I suppose I was afraid I’d be disappointed, as I was upon rereading “The Once and Future King” or “Zen and The Art of Motorcycle Maintenance” – two books of my youth that didn’t quite hold up when reread with my older and perhaps more jaded eyes. But this is different. I am not at all disappointed by my newly rediscovered old friend. I am finding, to my delight, that I remember every character, every scene, every exchange of dialog. Even though I had only read it once, quite a few years ago, each successive page feels like a reunion with an old friend, both familiar and exactly right, like rehearing a song on the White Album.
I think one of the reasons for this is that “Stranger” is meant to be both serious and fun – a point my adolescent self had completely grokked the first time around. It has profound points to make about life, but you know you’re in for a jolly time right from that killer opening sentence: “Once upon a time there was a Martian named Valentine Michael Smith”.
Heinlein manages to convey what conventional wisdom would describe as both a radical right and a radical left ideology, and somehow succeeds in merging them seamlessly. On the one hand there is a strong message that life is only meaningful if we all look after each other, if we see all of humanity as an extended family, and care for our fellow humans with unbounded compassion. This is radical left thinking at its most pure.
At the same time, there is a powerful libertarian message affirming that each of us, every individual, is unique and unlike any other, and that as you go through life you need to ignore the damned fools and the ignorant bastards who make the mistake of thinking you are supposed to think and act like anyone else. The main character is in the rare position of starting out as a perfect innocent – able to observe his fellow humans with no prejudice, and therefore able to see each of them as they really are.
The book offers a powerful and heady combination of philosophies – extreme individuality in the service of extreme compassion: Figure out who you are, and don’t let anybody talk you out of it. Then use that inimitable discovered self to help make the world a better place for others. Looking back now, it’s clear to me that my views on self and society were more influenced by reading that book at the tender age of thirteen than by anything I was taught in school.

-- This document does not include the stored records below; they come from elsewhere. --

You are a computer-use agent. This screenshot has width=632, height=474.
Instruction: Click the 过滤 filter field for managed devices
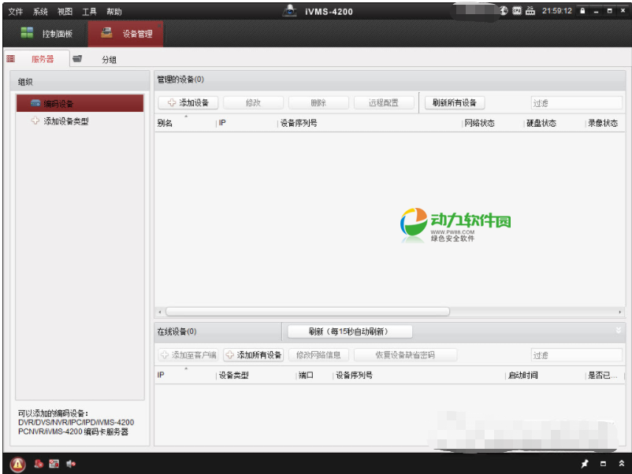point(575,103)
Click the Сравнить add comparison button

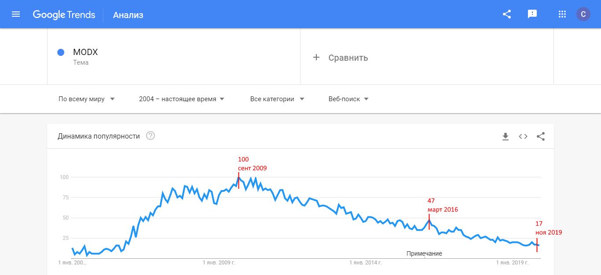point(340,58)
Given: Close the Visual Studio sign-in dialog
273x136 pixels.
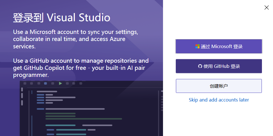Looking at the screenshot, I should pos(266,8).
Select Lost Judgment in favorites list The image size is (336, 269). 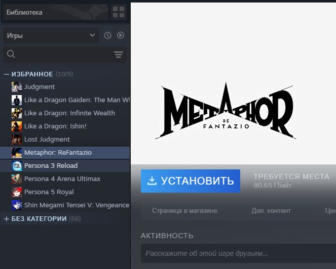(65, 140)
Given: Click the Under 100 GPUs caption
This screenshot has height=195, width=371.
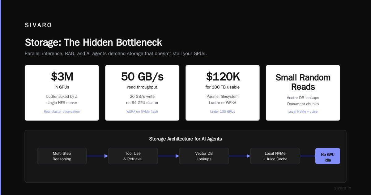Looking at the screenshot, I should click(x=223, y=111).
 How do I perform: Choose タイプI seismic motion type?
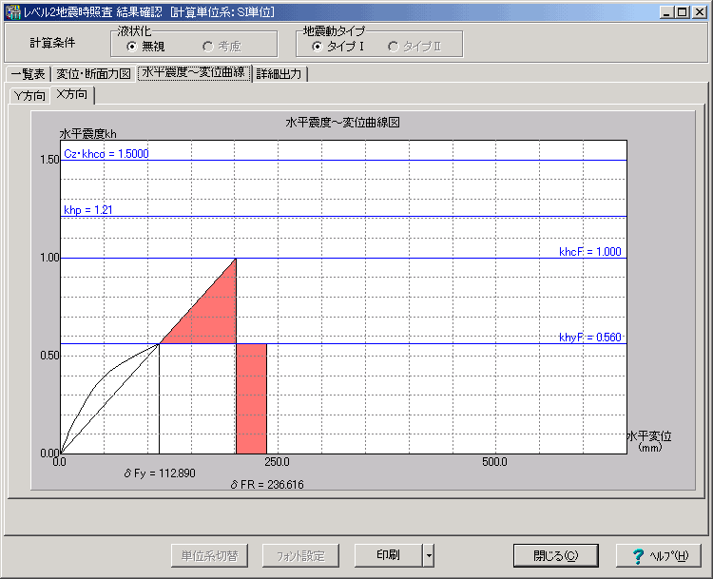[317, 47]
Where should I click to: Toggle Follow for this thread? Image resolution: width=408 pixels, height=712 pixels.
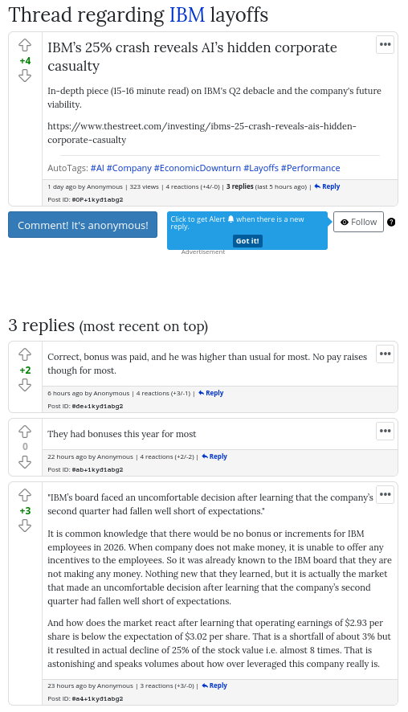(x=358, y=222)
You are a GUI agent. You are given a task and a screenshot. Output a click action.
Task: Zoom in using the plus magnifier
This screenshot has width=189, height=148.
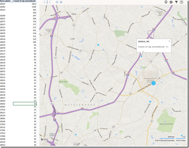point(61,2)
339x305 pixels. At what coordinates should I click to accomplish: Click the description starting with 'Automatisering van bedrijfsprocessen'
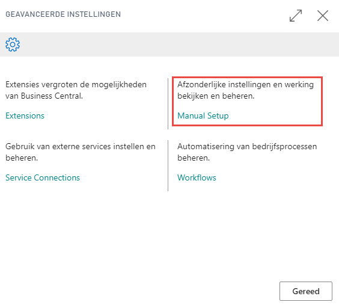tap(247, 152)
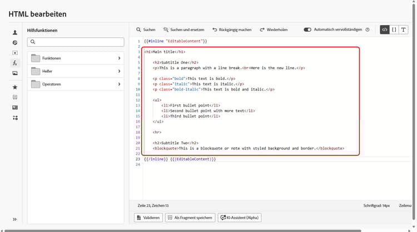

I was discussing the book this evening with my friend Cynthia. We got to talking about who we would cast in the movie version (although I sincerely hope there is never a movie version; I suspect any attempt would merely diminish a perfect book). Those of you who have read the book might be interested in our debate about who would be the perfect casting choice for the larger-than-life character of Jubal Harshaw. Cynthia suggested Anthony Hopkins. As for me, I’m stumped. The character is so vivid in my mind that I’m having a hard time seeing him impersonated by any mere, um, actor.
Frankly I had the same problem when I saw the film “Sophie’s Choice” after finishing Styron’s book. Meryl Streep was amazing of course, but the character in the book had grown so vivid in my mind that I simply couldn’t see Streep as Sophie, merely as somebody doing a great job of impersonating Sophie. So you can see that I’m a pretty hard case.
But I’m willing to try to keep an open mind. When I think of Harshaw, somehow I picture a cross between Ian McShane and Ed Asner, which I know sounds ridiculous. I’m guessing that a number of people reading this blog have read “Stranger in a Strange Land”. Can anybody think of who would make for the perfect cinematic “Jubal Harshaw”?